Today, Estonia stands as a model of e-governance, with nearly all public services available online. Photo: Shutterstock

Today, Estonia stands as a model of e-governance, with nearly all public services available online. Photo: Shutterstock

Former Estonian president Toomas Hendrik Ilves shares insights on Estonia’s tech leap and its unique digital bond with Luxembourg. For Ilves, Estonia’s transformation is not just a tale of technological adoption but also a story of strategic international alliances and innovative governance.

“Estonia’s success is built on a combination of historical lessons, strategic international cooperation and an unwavering commitment to digital integration in every facet of governance.”
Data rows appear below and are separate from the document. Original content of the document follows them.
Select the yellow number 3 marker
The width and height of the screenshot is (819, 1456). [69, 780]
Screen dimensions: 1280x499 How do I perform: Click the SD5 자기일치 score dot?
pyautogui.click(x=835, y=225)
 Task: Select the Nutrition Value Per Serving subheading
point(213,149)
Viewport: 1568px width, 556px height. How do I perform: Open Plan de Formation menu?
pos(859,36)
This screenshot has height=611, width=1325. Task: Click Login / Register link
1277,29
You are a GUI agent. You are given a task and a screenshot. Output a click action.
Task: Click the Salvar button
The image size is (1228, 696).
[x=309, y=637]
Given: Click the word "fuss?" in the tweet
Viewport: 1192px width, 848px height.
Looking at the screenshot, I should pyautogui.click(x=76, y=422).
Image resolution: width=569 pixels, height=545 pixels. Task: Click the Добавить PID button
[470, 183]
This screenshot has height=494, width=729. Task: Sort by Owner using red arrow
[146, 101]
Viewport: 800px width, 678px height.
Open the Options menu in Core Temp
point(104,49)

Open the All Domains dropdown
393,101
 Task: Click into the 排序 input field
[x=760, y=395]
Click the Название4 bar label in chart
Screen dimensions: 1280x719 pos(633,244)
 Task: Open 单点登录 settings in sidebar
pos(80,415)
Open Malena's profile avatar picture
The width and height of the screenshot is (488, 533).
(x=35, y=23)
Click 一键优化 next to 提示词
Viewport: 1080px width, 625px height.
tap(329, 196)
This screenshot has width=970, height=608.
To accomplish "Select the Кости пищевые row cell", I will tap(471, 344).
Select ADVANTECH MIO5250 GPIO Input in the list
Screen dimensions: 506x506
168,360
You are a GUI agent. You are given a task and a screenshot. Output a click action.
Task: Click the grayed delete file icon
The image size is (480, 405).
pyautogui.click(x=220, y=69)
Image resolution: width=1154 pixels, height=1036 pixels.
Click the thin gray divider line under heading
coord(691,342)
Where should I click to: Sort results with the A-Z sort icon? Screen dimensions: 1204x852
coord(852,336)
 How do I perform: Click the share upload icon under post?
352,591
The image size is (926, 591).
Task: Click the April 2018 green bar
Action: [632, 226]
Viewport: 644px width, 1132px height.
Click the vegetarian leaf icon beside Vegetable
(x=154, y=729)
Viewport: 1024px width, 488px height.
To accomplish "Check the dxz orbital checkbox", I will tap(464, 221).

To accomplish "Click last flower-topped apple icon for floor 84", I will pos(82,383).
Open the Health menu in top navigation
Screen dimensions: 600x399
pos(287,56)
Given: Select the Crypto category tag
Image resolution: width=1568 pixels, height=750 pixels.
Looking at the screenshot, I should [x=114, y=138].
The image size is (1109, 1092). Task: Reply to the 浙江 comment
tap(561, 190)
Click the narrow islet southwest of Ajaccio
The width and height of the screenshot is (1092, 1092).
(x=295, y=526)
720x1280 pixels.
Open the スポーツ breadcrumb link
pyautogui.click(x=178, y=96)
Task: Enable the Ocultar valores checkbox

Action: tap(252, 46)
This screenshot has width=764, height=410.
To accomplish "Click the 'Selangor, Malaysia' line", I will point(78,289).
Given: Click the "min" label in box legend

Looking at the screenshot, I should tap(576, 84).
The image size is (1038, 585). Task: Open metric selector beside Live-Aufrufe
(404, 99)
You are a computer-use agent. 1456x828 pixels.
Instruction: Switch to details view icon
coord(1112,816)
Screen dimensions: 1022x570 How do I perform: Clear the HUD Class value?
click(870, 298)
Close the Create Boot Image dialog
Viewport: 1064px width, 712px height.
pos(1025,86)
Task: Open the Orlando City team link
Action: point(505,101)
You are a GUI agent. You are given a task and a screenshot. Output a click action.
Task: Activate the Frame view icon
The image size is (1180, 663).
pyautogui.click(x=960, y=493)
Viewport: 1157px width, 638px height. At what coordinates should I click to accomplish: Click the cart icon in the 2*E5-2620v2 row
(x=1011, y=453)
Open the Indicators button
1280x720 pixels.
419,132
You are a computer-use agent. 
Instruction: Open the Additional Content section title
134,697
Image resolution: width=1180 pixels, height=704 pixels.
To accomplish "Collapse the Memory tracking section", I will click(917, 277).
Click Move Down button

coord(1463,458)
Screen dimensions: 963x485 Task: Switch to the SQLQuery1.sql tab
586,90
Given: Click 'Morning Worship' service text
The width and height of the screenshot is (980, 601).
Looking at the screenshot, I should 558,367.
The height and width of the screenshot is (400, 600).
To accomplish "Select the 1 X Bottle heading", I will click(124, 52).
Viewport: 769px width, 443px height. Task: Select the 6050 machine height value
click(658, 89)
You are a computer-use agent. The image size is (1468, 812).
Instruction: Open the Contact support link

Toomas Hendrik Ilves, president of the Republic of Estonia from 2006 to 2016, detailed Estonia’s remarkable journey from post-Soviet austerity to digital pioneer in an interview with Delano’s sister publication Paperjam. It’s a narrative he plans to expand upon at the upcoming Sphere conference, taking place on 28 and 29 May in Helsinki, Finland, where he is one of the keynote speakers.

Starting in the early ‘90s, Estonia faced a significant economic gap compared to its neighbors. “Estonia was extremely poor coming out of the Soviet Union, especially relative to Finland,” Ilves recalled. The disparity in GDP per capita between the two countries was more than eightfold, posing a daunting catch-up challenge. “The whole point of my raising the Finnish example is that before WWII Finland has a GDP per capita slightly lower than Estonia’s.”

Ilves, who learned to code as a teenager in 1971, was well-placed to leverage the burgeoning world of technology. His early exposure to programming and subsequent career provided him with a unique perspective that proved crucial in his later political role. “I always had an eye on what was happening in technology,” he explained.

The digital shift began in earnest with putting computers in schools in the late ‘90s. “By 1997-98, all Estonian schools had computer labs, and they were all connected,” said Ilves. This initiative prepared a generation for a digital future and laid the groundwork for widespread internet adoption.

It was essential to make digital IDs mandatory to encourage widespread adoption.
Toomas Hendrik Ilves

Toomas Hendrik Ilvesformer presidentEstonia

The former president also highlighted the strategic use of Estonia’s digital ID cards, which were introduced in the late ‘90s. “It was essential to make digital IDs mandatory to encourage widespread adoption,” he noted. This policy was pivotal in ensuring that digital services would be developed and used broadly across the country.

Ilves’ foresight in digital security and infrastructure innovation led to the development of the X-Road system, a secure distributed data exchange layer that now serves as the backbone for Estonia’s e-services and is used by 25 countries.

Estonia’s digital leap was catalysed by historical fears and modern opportunities. Following the multiple invasions it has experienced throughout its history, Estonia, under Ilves’ guidance, forged a significant digital data backup agreement with Luxembourg. This partnership, anchored in the shared understanding of small nations about the importance of security and digital sovereignty, leverages Luxembourg’s robust data infrastructure to protect Estonia’s critical national data against physical and cyber threats. “In light of our history, we sought a partnership where our data could be safe, irrespective of local threats,” Ilves explained. This innovative approach uses encrypted real-time connections to sync data related to every vital record--from births to land purchases--between the two countries.

Skype as a catalyst

This technological foresight was not just about infrastructure but also societal transformation. The development of Skype by four Estonians in 2003 catalysed a significant cultural shift towards entrepreneurship and technology, propelling Estonia to the forefront of digital innovation.

Economically, Estonia’s rise as a digital frontrunner is underscored by its startup ecosystem, notably its success in cultivating ‘unicorns’--startups valued at over $1bn. “From Skype, which was born here, to a total of ten unicorns, Estonia has shown that innovation doesn’t need a large population, just a conducive environment,” Ilves remarked. One standout is a company, Transferwise, now Wise, that reached the largest IPO in London, signalling Estonia’s disproportionate impact on the global tech scene.

The value of Estonia’s digital transformation becomes most evident in its healthcare system. Under Ilves’ administration, Estonia implemented a digital health record system that is now a model across Europe. “Our system not only secures patient data but also makes it accessible across borders,” Ilves stated. This capability demonstrated its value when Ilves, while needing urgent medical care abroad, could instantly provide his comprehensive medical records to foreign doctors, showcasing a significant advancement in medical care accessibility and safety.

Today, Estonia stands as a model of e-governance, with nearly all public services available online, the exception being divorce. As Ilves proudly stated, “Estonia is now a place where public services are seamlessly integrated into the digital age.”